- Three People Who Should Manage Your Social Media Campaign
- Public Relations Manager, Customer Service Representative
- Social Media for Every Age
Are you turning over your social-media management campaign to the 20-something employee you just hired, because you think social media is for young people? If so, you're doing it wrong.
The big mistake a lot of companies make is turning over their entire social media campaign to their youngest employees, because they think social media is a young person's game. I've seen companies hand the keys to the "social media car" to an intern, or a new entry-level marketing associate, simply because that person has been using Facebook since college. And they just finished that three months ago!

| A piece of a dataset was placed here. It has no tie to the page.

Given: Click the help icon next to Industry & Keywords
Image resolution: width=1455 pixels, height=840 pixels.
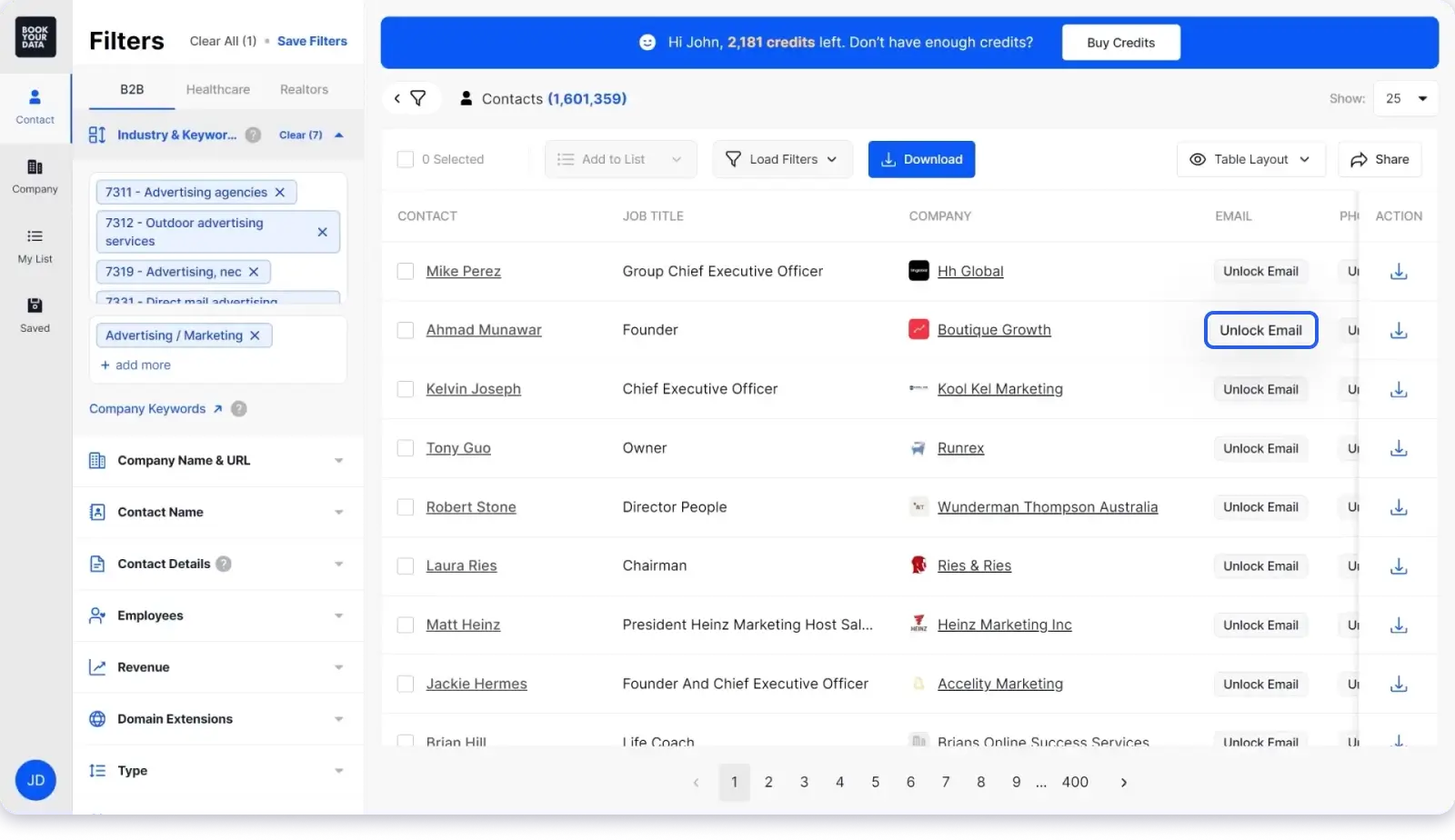Looking at the screenshot, I should tap(252, 135).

Social media is the most public-facing, permanent, and widely discussed communications channel you're ever going to use. It reaches much further than the eight-page brochure your marketing department spent months developing. Farther than the press release that went through five layers of approval before you sent it out. Much further than the website that took eight months and $20,000 to create.
Would you let your new law-school graduate defend your company in a corporate lawsuit? Would you let the new PR coordinator manage your next crisis-communication incident? Would you give your new marketing associate control over the entire spring launch of your product line? Of course not.
I don't have anything against young people-despite the full head of hair, skinny body, or the lack of grunting and groaning when they sit down or stand up. I think that young people absolutely should do social media for your company. But they shouldn't be in charge of it. Instead, there are three people who should manage your company's social media efforts:
- Your marketing manager
- Your public relations (PR) manager
- Your customer service representative (CSR)
Let's take a look at why each of these people is crucial to the success of your social media campaigns.
Marketing managers very likely have at least five years of solid experience, and they know how to communicate with the public. This person is preferably a writer rather than a visual communicator, and definitely can be relied on in a crisis. A good marketing manager doesn't fly off the handle in times of stress, and he or she is willing to communicate with customers as needed.
Better yet, the marketing manager doesn't-or shouldn't, at least-view social media as a series of commercials and advertisements. This manager understands the importance of creating relationships with customers, and he or she will answer questions, provide advice, deal with complaints, and do whatever it takes to make sure that your customers (and potential customers) are happy with their interactions with your company.